Peter wrote: Let $n$ be a positive integer such that $2+2\sqrt{28n^2 +1}$ is an integer. Show that $2+2\sqrt{28n^2 +1}$ is the square of an integer. Similar problem Let $a\in\mathbb{Q}$. If $$11+11\sqrt{11a^2+1}$$is an odd integer, prove that it is a perfect square

my solution is pretty much like all solutions above but I still wanna post it $2+2\sqrt{28n^2 +1}\in N \implies 28n^2 +1=(2k+1)^2$ for some natural number $k$ which implies $ 28n^2 =(2k+1)^2 - 1 \implies 7n^2=k\times (k+1)$ and owing to the fact that $(k,k+1)=1 \implies $ Case 1 : there exist natural numbers $s ,t$ such as that: $k+1=7\times t^2, k=s^2$ Case 2 : there exist natural numbers $s ,t$ such as that: $k+1=t^2 , k=7 \times s^2$ suppose that the first case happens $\implies k+1 = s^2 +1 = 7 \times t^2 \implies 7 | s^2 +1 $ because $7 \equiv-1 (mod 4) \implies 7|1$ which a contradiction so the second case is true and $k+1$ is perfect square as we were asked tor prove!

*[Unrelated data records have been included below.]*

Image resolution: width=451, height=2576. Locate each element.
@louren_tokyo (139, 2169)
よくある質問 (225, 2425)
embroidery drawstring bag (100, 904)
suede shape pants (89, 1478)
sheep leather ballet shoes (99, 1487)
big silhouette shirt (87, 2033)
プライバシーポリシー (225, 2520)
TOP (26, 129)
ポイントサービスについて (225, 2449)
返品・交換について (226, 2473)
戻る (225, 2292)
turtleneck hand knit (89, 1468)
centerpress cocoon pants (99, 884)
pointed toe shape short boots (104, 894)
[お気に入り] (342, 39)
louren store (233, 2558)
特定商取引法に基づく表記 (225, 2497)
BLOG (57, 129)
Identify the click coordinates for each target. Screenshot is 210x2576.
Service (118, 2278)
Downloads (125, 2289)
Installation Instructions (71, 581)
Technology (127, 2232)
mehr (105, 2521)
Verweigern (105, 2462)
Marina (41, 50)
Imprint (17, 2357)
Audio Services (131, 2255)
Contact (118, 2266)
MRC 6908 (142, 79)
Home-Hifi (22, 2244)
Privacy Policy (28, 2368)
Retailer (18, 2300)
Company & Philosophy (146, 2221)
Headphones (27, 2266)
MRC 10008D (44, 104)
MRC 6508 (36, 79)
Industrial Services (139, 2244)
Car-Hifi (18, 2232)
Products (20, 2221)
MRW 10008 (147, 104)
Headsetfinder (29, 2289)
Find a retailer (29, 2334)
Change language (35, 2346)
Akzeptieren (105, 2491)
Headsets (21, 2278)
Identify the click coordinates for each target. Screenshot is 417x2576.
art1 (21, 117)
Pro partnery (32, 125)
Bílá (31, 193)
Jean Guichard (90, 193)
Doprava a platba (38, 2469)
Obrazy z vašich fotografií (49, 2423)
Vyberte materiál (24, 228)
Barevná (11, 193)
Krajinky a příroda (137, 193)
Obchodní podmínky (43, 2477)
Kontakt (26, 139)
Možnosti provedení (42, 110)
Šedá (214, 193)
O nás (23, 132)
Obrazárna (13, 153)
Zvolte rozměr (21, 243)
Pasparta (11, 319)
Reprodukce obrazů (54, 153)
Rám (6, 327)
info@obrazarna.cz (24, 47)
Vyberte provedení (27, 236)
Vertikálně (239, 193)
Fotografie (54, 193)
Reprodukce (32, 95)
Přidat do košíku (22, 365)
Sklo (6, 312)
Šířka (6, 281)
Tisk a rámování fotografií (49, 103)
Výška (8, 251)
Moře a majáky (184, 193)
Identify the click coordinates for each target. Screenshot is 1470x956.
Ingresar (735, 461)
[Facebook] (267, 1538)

If $2+2\sqrt{28a^2+1}\in \mathbb Z$ then there must exist an integer $b>0$ such that $$28a^2+1=b^2 \qquad (1)$$Notice that this is a Pell equation. We can check that the smallest solution to this is $(a,b)=(24,127)$. Now consider the sequences $127=x_0<x_1<x_2<\dots$ and $24=y_0<y_1<y_2<\dots$ such that $$ x_n+y_n\sqrt{28}=\left(127 +24 \sqrt{28} \right)\left (x_{n-1}+y_{n-1}\sqrt{28}\right) \iff \begin{cases} x_n=127x_{n-1}+672y_{n-1} \\ y_n=127y_{n-1}+24x_{n-1} \end{cases} \qquad (2)$$Then, it is known that if $(a_0,b_0)$ is a solution to $(1)$ then there is a $k$ such that $(a_0,b_0)=(y_k,x_k)$. $(2)$ gives us $x_0=127,x_1=32257$ and $$x_{n+1}=254x_n-x_{n-1}, \quad n=1,2,\dots.$$Solving this recurrence we get that $$x_n=\frac 12 \left (\left(127-48\sqrt{7}\right)^{n+1}+\left(127+48\sqrt{7}\right)^{n+1}\right)$$for all $n$. Note that \begin{align*} \sqrt{\frac{x_n+1}2} & = \frac 12 \sqrt{\left(127-48\sqrt{7}\right)^{n+1}+\left(127+48\sqrt{7}\right)^{n+1}+2} \\ & = \frac 12 \sqrt{\frac{1}{\left(127+48\sqrt{7}\right)^{n+1}}+2+\left(127+48\sqrt{7}\right)^{n+1}}\\ & = \frac 12 \left(\frac{1}{\left(127+48\sqrt{7}\right)^{(n+1)/2}}+\left(127+48\sqrt{7}\right)^{(n+1)/2}\right) \\ & = \frac 12 \left (\left(127-48\sqrt{7}\right)^{(n+1)/2}+\left(127+48\sqrt{7}\right)^{(n+1)/2}\right) \in \mathbb Z\end{align*}The last assertion is true because of the binomial theorem. In the case $n$ is even, just note that $\sqrt{127-48\sqrt 7}=8-3\sqrt 7$ and $\sqrt{127+48\sqrt 7}=8+3\sqrt 7$ then use the binomial theorem. So it follows that $x_n$ and thus $b$ must be of the form $2k^2-1$. So, $$2+2\sqrt{28a^2+1}=2+2b=2+2(2k^2-1)=(2k)^2,$$as desired.